Negli ultimi mesi l’Ucraina ha intensificato gli attacchi con droni a lunga distanza contro le raffinerie russe, riducendo la produzione di carburante e provocando carenze di benzina in Russia. Kiev considera gli impianti obiettivi militari legittimi, mentre le proprie infrastrutture energetiche continuano a essere colpite dalle forze russe.

Trump ha riferito di aver già affrontato direttamente la questione con Zelensky: “Ci sono molti altri obiettivi. Non colpite il diesel”. La richiesta arriva mentre negli Stati Uniti il prezzo medio nazionale del carburante ha superato per la prima volta i 6 dollari al gallone.

Il presidente Usa ha però escluso che l’attuale situazione sia collegata alla crisi nello stretto di Hormuz. Secondo Trump, il problema sarebbe da ricondurre alla guerra tra Russia e Ucraina e, in particolare, agli attacchi di Kiev contro il settore energetico russo.

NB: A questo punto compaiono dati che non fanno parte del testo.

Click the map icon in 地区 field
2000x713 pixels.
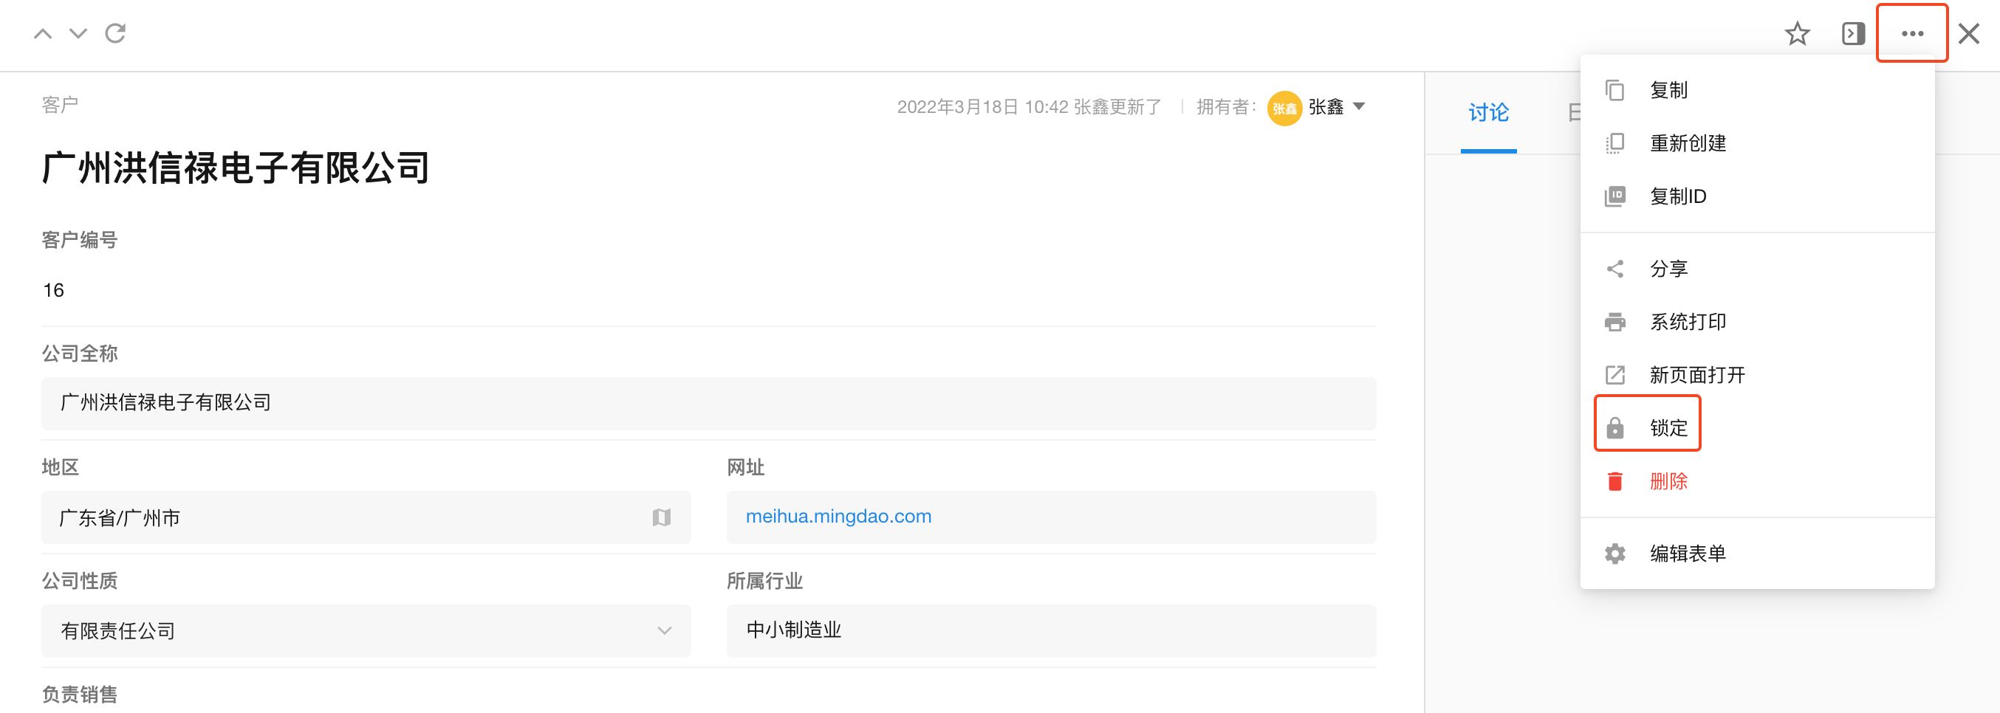(x=661, y=517)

A ridimensionare la versione di Trump sono però i dati ufficiali sull’impatto della guerra nello stretto di Hormuz. Prima del conflitto vi transitavano circa 20 milioni di barili di petrolio e prodotti petroliferi al giorno, pari a circa un quarto del commercio mondiale via mare. Nei primi mesi della crisi il flusso medio è crollato a 2,7 milioni di barili al giorno, con una riduzione dell’86,5%, mentre l’UNCTAD ha registrato un calo di circa il 95% dei transiti navali. Ad agosto, secondo l’Agenzia internazionale dell’energia, le esportazioni petrolifere complessive dei Paesi del Golfo erano ancora quasi dimezzate rispetto ai livelli precedenti alla guerra; quelle di greggio risultavano inferiori di quasi il 45%, mentre prodotti raffinati e GPL segnavano un calo vicino al 60%. Le esportazioni nette di diesel dal Golfo erano scese a poco più di un quarto dei livelli prebellici.